The year was 2009, I was introduced to Dr Joyce Nyairo, then a Ford Foundation Program Officer. She had been told about the work that I was doing on the curation of the Sheng language via my online dictionary http://sheng.co.ke and she immediately took an interest in the work stating that such work shouldn’t be carried out without better support to enable it reach more people.
Fast forward to early 2010, Dr Nyairo invited me to her office for a grant-writing meeting and later, we were to have lunch with Dr Mutunga, then Ford Foundation’s Regional Director. I knew Dr Mutunga from all his activism work that was in the public domain but I hadn’t met him in person. Our lunch that was to be 30 minutes ended up running to an hour and half as Dr Mutunga bombarded me with questions about the origin of my work and how I had gotten to remain steadfast despite the challenges. He was excited that Dr Nyairo had found our work useful and worth supporting. We were later vetted and found to meet the criteria to be supported by Ford Foundation. Dr Mutunga was the signing authority of our first grant with the Ford Foundation.
As a result of our, Go Sheng, being Ford Foundation grantees, I found myself interacting occasionally with Dr Mutunga. It wasn’t until later when he became the Chief Justice in 2011, that our interactions increased considerably because he had a deep liking for the youth and he felt that it was important for him to reach out to the youth in the language they understood best. Sheng. To this end, he would text me at any time something came to his mind to share with the youth and he would seek my opinion on how to phrase it. This led to a series of tweets that got many people wagging their tongues and even more, wondering how proficient Williski, his preferred Sheng name, had become. He called me his official Sheng Guru.
Just before the 2010 constitution was promulgated in August, our organization – Go Sheng Services (http://gosheng.org) undertook a project to translate the Bill of Rights and the Traffic Act into Sheng. Dr Mutunga was instrumental in this effort as he directly put us in touch with Profs. Yash and Jill Ghai who were gracious as to grant us access to their work – a booklet that simplified the new constitution. Williski felt that the booklet by the Ghais was the perfect document to be translated to help the youth better understand the constitution, given that it was the first time the country was witnessing a publicly written constitution come into force.
The week before he left office, I paid Williski a visit at his office to hand him a ‘kwa heri’ gift from Go Sheng. The gift was a coffee mug and a tee-shirt inscribed with ‘Buddah’. The Sheng word for ‘old man’. He was very excited by the gift and promised to wear the tee-shirt in his next engagement with the youth of Korogocho – where a lot of his youth interfaces occur. He wore it as he had promised.

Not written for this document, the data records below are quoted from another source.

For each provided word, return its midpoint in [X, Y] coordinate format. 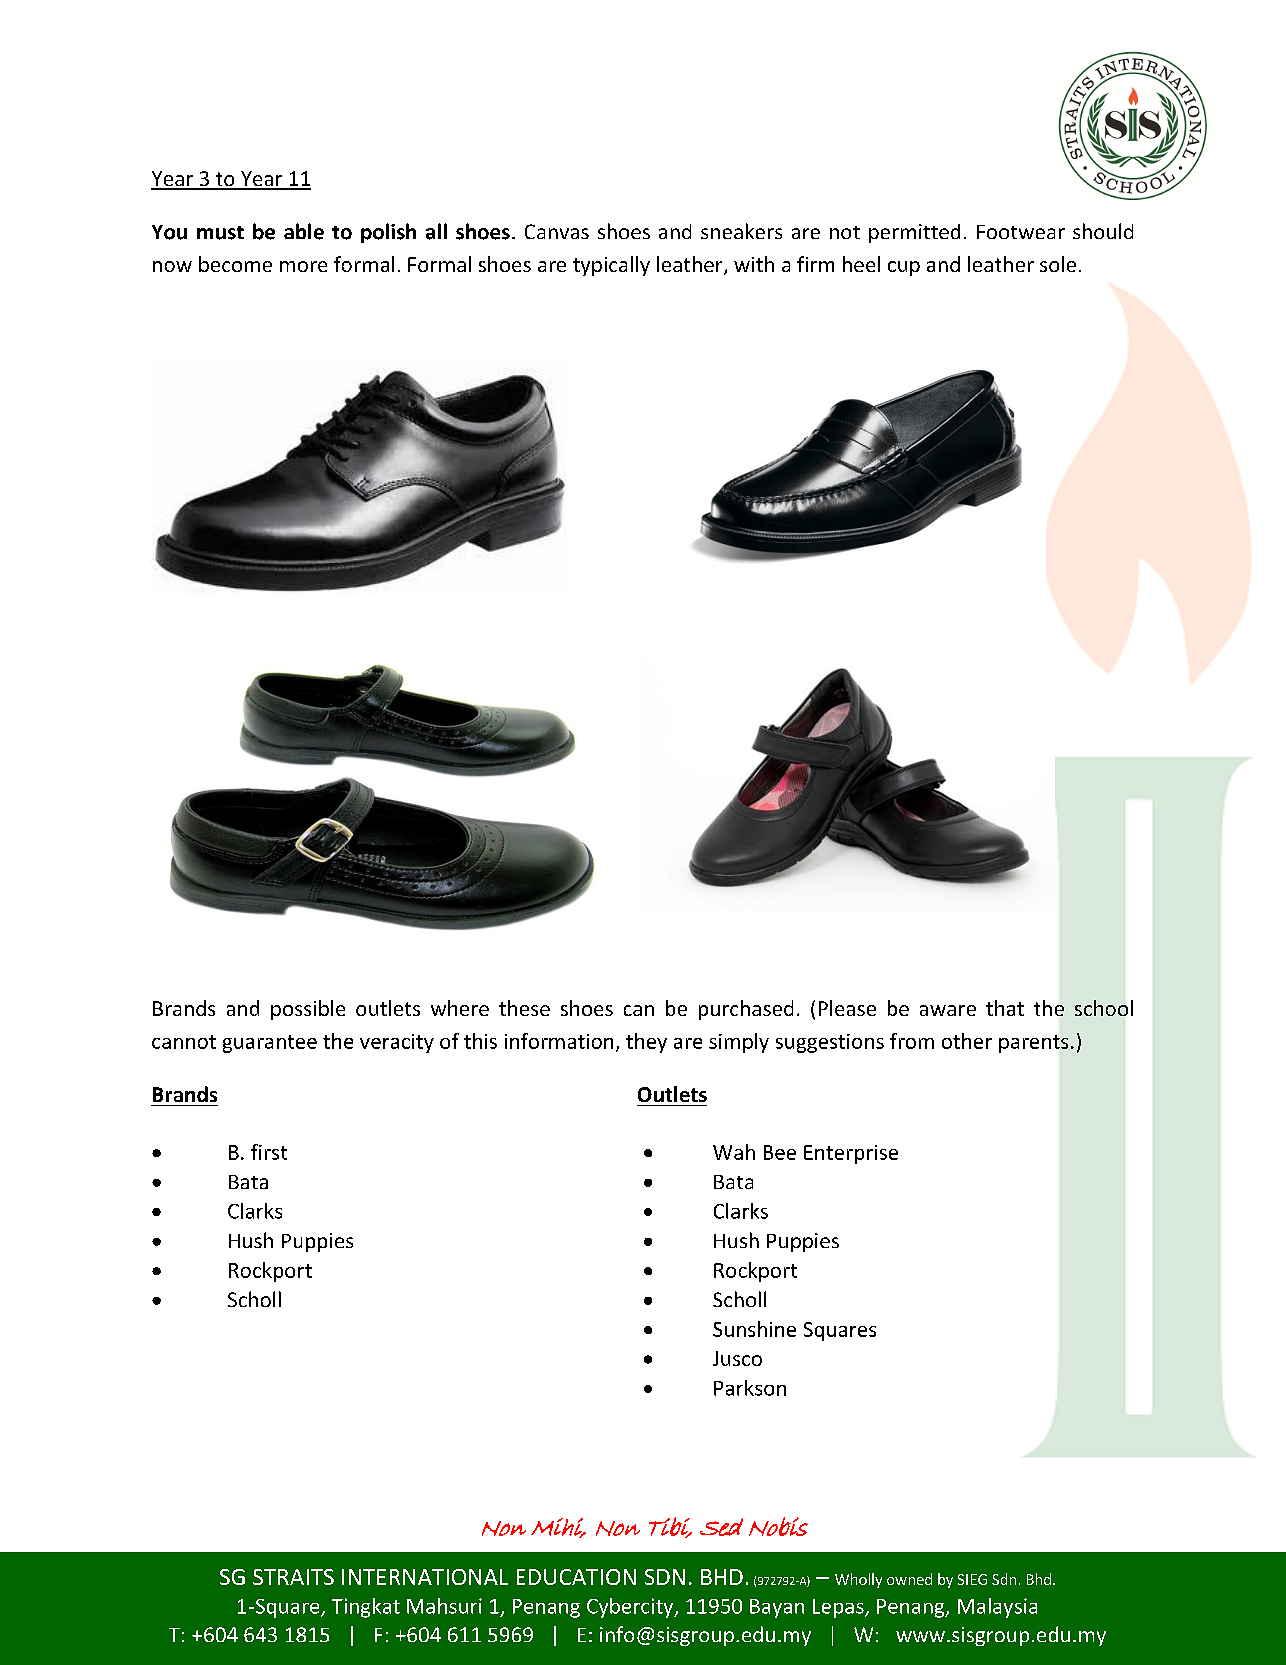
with [754, 264]
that [1005, 1008]
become [235, 264]
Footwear [1021, 232]
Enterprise [851, 1154]
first [269, 1152]
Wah [734, 1152]
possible [308, 1010]
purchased [746, 1010]
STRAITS [293, 1577]
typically [611, 266]
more [303, 266]
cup [904, 268]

A few months after he retired as Chief Justice, Williski gave me the task of reading his solidarity speech at the National Youth Leaders Convention in December 2016. His speech opened – as had been the trend – with a line in Sheng, greeting the youth present. He extolled the youth for their hard work and called on them to be more patriotic by making sure that they joined the nation-building train. He called on the youth to be ready – and actively participate in building a strong(er) opposition that would keep the government in check. He urged the youth to take up social causes that would positively impact the lives of those around them.
Since leaving office, we have constantly kept in touch and he still gets to ask questions around words and concepts as used in Sheng. Kenya was fortunate to have had a Chief Justice who was steadfast in his beliefs about fairness and justice for the voiceless.